Después de más de tres décadas de reivindicaciones, el Gobierno de Canarias y los ayuntamientos de Arucas y Moya han logrado cerrar un acuerdo para redefinir el trazado de la GC-2, incorporando el soterramiento en Arucas y un túnel en el municipio de Moya. El consenso alcanzado supone, en palabras del alcalde de Moya, Raúl Alfonso, «una de las mejores noticias» que ha recibido desde que accedió al cargo en 2011 y marca un punto de inflexión en un proyecto largamente bloqueado.
El regidor celebra que, tras años de desacuerdos, se haya impuesto finalmente una fórmula que conjuga desarrollo viario y protección del territorio, una exigencia histórica de la corporación municipal y de los vecinos del norte de Gran Canaria: «Llevamos más de 30 años esperando esta noticia. Ya era hora de llegar a un consenso que en Moya siempre tuvimos claro».
Un cambio en la forma de trabajar
Raúl Alfonso subraya que la clave del desbloqueo no ha sido solo política, sino metodológica. A diferencia de etapas anteriores, el nuevo planteamiento parte del trabajo conjunto desde el inicio entre las administraciones locales y el equipo redactor del proyecto, impulsado por el Gobierno de Canarias: «La clave ha sido que se trabaje desde el inicio con los ayuntamientos implicados, que nos escuchen. Luego decidirán los técnicos, pero al menos se tiene en cuenta lo que queremos».
El alcalde destaca de manera expresa el papel del consejero de Obras Públicas del Gobierno de Canarias, Pablo Rodríguez, por promover un enfoque colaborativo que, a su juicio, debería extenderse a otros proyectos que afectan directamente a los municipios.
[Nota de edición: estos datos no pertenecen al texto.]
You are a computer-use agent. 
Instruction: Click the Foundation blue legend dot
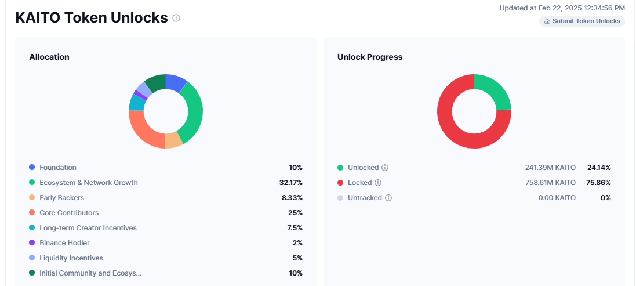(x=32, y=168)
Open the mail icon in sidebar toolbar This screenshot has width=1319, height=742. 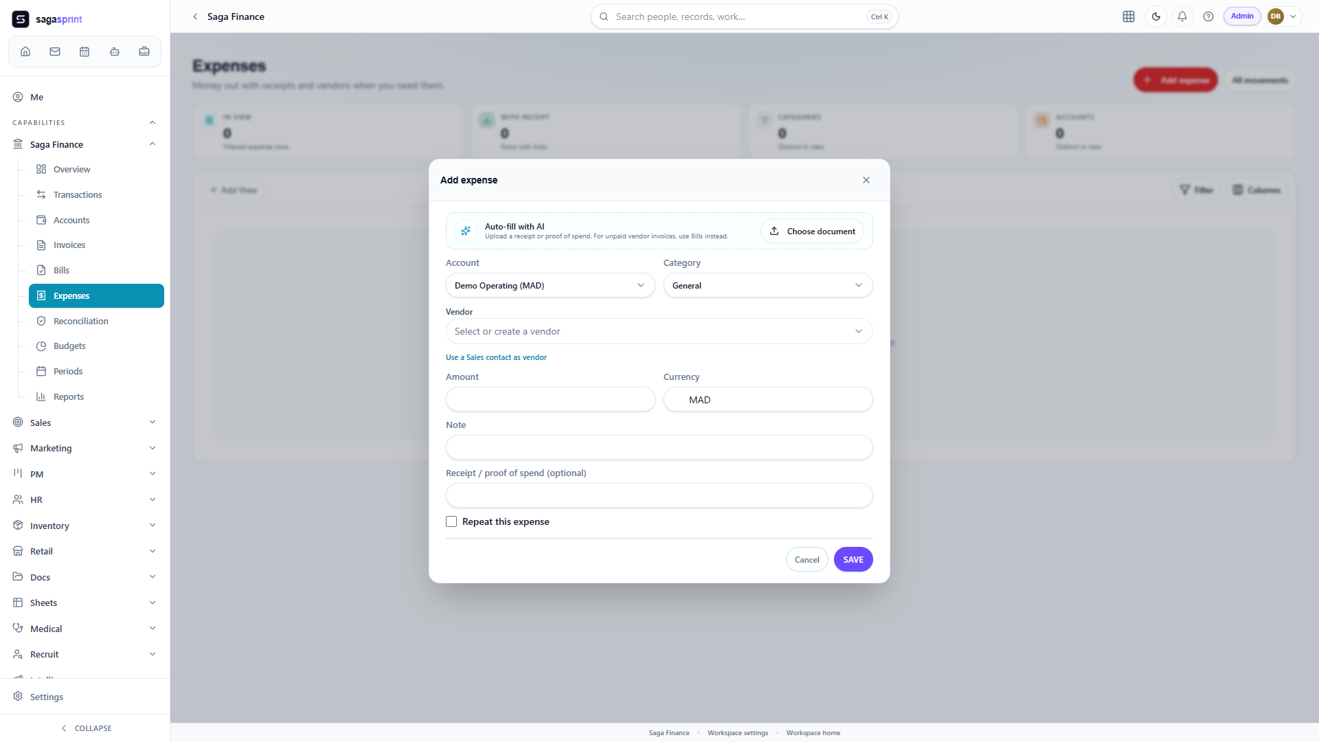55,52
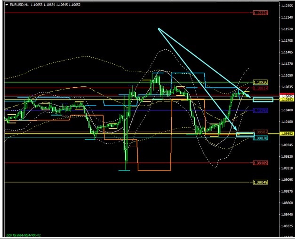Select the 1.09878 cyan price label
The height and width of the screenshot is (239, 295).
click(260, 138)
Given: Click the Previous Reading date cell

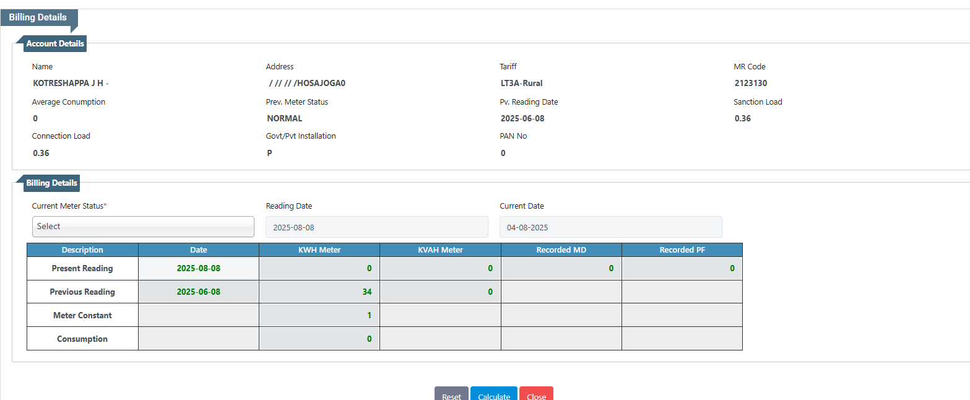Looking at the screenshot, I should tap(198, 292).
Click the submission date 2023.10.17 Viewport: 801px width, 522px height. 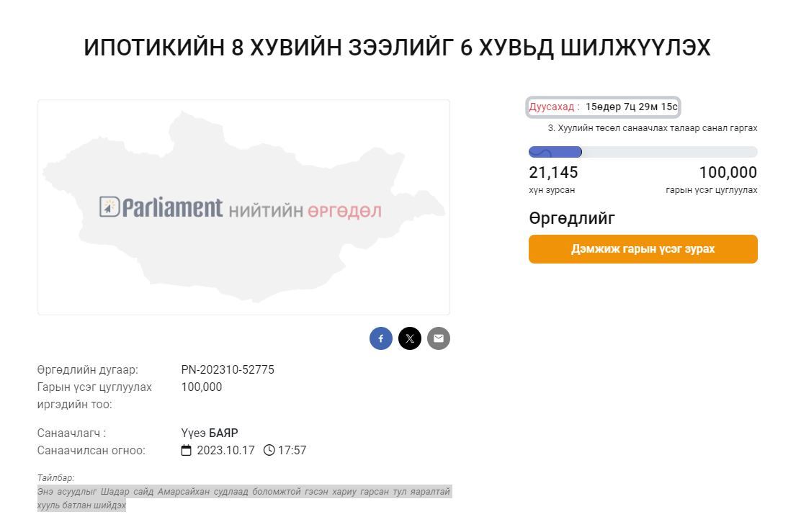point(225,451)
Un consenso largamente esperado
El acuerdo actual contrasta con años de enfrentamientos institucionales y recursos judiciales. Alfonso recuerda que tanto Moya como Arucas llegaron a recurrir el Plan Territorial Parcial 15 al considerar que el trazado previsto hipotecaba de forma irreversible la costa norte: «Si se hacía la carretera como estaba proyectada, se hipotecaba nuestra costa para toda la vida del municipio».
El alcalde insiste en que la oposición al proyecto anterior no respondía a intereses partidistas, sino a una defensa unánime del territorio, respaldada por informes técnicos y por la propia ciudadanía: «Aquí han pasado alcaldes y oposiciones de distintos colores políticos y todo se aprobaba por unanimidad. No era un capricho, era una evidencia».
Desarrollo sí, pero no a cualquier precio
Raúl Alfonso deja claro que nunca se ha opuesto al desarrollo del norte de la isla, pero sí a un modelo que, en su opinión, sacrificaba el entorno cuando existían alternativas viables: «Yo nunca me opuse al desarrollo del norte, pero no puedes hipotecar mi municipio cuando hay otras alternativas».
En este sentido, defiende el soterramiento y el túnel como soluciones propias de una obra moderna, coherentes con los criterios actuales de sostenibilidad y protección ambiental: «Destruir la costa a cuenta de un viaducto no tenía ningún sentido si estamos hablando de cuidar el entorno y reducir el impacto ambiental».
Financiación y plazos
Aunque el acuerdo representa un avance decisivo, el alcalde es prudente respecto a los tiempos. El proyecto aún debe redactarse, exponerse a información pública y, posteriormente, encontrar la financiación necesaria: «Todavía queda prácticamente todo por hacer, pero ya arrancamos con un consenso, y eso es lo importante».
Según las previsiones trasladadas por el Ejecutivo autonómico, el primer documento del proyecto podría salir a exposición pública antes de final de año, un paso que permitirá a la ciudadanía y a las administraciones presentar alegaciones.
Un logro colectivo
Raúl Alfonso insiste en que el acuerdo no es un éxito personal, sino el resultado de años de trabajo colectivo y de una reivindicación sostenida por el municipio de Moya y por el conjunto del norte de Gran Canaria: «Esto no es solo de quien ahora tiene la responsabilidad de gobernar. Hay mucha gente detrás y todos lo hemos conseguido».
El consenso sobre la nueva GC-2 abre así una nueva etapa para una infraestructura clave, llamada a mejorar la conectividad del norte de la isla sin renunciar a la preservación de su costa y de su identidad territorial.